Especially since i'm not doing a garden this year and yet there is a tomato plant growing out of my compost container-thingy.-Cody F.
Thanks to a well seasoned compost pile I have both volunteer tomatoes and a volunteer broccoli . . . I have been thinking about how to adapt these techniques to sugar cain, which is actually a faily large crop in south Louisiana. Soybeans are the other - they would probably do well as foliage clusters teased into rows . . .
It's been a while since I posted on modeling row crops but now I'm at that stage on my layout. I was thinking of trying to glue rows of green yarn down and maybe floating/coating a thin coat of diluted white glue on top and sprinkling blended turf, etc. to try and resemble rows of low green crops. Has anyone tried this approach before? Thoughts?Scott
Steve and I have been looking at the corn problem. We would like to do something that doesn't take forever to install or cost a fortune but still looks like N scale corn. There are certainly plenty of prototypes around Bluford!

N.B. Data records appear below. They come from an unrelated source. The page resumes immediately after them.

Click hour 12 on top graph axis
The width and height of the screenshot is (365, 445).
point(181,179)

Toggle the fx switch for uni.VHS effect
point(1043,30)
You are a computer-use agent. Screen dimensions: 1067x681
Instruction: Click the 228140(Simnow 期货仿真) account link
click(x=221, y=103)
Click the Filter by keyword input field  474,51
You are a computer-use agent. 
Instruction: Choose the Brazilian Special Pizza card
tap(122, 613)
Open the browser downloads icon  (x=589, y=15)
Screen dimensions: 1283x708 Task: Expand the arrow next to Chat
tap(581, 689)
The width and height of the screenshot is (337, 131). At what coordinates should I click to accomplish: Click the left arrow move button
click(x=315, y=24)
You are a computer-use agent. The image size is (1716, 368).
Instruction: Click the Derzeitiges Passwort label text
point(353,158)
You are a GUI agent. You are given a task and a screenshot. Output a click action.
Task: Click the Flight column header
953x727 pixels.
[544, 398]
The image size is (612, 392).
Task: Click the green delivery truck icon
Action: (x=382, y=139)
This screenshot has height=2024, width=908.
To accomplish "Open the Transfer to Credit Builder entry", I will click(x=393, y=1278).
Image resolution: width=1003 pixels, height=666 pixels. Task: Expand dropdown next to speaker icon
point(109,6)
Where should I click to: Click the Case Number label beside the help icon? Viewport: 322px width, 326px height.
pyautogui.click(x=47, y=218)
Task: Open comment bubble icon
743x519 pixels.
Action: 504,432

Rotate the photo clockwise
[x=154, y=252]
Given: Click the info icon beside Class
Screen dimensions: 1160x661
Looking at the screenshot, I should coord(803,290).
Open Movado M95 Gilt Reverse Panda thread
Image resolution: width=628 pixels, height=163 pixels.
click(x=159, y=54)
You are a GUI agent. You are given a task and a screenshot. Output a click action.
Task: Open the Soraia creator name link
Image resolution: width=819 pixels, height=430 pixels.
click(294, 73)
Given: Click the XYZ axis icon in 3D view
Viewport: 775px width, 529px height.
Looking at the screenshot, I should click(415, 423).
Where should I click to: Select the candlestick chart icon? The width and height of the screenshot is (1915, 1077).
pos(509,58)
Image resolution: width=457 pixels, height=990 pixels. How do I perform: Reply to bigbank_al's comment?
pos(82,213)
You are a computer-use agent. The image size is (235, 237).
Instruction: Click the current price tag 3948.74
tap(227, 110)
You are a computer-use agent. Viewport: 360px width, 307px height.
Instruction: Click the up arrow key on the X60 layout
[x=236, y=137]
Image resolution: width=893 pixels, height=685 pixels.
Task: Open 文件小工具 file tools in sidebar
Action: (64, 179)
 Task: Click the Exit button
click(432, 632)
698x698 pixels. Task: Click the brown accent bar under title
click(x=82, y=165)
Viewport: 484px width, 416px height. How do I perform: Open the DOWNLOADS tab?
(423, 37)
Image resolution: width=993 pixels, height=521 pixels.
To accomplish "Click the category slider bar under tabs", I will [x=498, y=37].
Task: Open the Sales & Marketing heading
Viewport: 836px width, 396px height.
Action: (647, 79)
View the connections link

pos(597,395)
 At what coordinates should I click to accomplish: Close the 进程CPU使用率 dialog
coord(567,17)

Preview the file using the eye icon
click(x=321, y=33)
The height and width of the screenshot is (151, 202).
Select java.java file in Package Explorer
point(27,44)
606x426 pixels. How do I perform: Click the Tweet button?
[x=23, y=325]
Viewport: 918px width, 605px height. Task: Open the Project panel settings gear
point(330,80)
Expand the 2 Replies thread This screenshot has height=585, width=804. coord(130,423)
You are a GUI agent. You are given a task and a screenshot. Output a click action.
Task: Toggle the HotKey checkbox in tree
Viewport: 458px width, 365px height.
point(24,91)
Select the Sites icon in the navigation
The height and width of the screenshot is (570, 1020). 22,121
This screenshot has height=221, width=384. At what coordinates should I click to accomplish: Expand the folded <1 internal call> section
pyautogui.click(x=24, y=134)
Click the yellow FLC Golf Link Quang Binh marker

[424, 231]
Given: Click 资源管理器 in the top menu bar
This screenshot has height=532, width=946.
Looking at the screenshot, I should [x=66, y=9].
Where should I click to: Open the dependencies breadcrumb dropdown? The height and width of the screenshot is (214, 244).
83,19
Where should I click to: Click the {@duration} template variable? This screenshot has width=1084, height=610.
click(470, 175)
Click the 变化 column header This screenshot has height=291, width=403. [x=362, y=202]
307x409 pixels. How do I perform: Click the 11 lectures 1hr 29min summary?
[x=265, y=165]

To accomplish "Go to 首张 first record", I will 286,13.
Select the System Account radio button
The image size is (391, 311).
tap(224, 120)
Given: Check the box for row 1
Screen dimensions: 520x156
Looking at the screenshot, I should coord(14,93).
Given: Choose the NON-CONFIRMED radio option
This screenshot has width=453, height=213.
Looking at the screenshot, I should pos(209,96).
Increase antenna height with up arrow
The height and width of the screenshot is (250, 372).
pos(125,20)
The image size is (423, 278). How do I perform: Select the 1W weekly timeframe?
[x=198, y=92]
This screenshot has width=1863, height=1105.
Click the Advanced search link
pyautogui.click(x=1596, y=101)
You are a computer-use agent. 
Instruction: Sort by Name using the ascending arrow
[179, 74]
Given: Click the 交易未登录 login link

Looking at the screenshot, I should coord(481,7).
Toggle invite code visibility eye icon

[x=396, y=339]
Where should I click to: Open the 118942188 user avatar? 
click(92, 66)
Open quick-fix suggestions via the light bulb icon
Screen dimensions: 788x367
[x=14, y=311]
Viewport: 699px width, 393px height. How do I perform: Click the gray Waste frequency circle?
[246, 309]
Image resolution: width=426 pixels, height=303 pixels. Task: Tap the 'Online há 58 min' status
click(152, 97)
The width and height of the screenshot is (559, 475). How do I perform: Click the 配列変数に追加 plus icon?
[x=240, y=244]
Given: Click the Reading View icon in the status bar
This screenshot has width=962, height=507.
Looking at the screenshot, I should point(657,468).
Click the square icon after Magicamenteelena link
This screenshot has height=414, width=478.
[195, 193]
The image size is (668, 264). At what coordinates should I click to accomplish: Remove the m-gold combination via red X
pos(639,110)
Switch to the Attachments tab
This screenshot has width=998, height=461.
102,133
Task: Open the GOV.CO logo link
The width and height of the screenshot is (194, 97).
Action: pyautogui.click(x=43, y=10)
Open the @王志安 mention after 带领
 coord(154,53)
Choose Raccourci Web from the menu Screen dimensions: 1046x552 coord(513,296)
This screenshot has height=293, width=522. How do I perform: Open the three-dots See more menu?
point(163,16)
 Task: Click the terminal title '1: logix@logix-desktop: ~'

Start at the beginning of the thread. Plenty of etched brass products to choose from, and then laminating the rows in a big foam tape sandwich is relatively quick and painless.
Try making a basswood jig and stringing some brown thread across and gluing some medium green coarse turf to it. It was in Model Railroader a year or so back, but i've no clue the month or exact year. It makes some convincing rows of crops.
Nothing about etched brass corn is cheap, David. Craig specifically mentioned cost as a factor. I also suspect his interest is in the manufacturing end.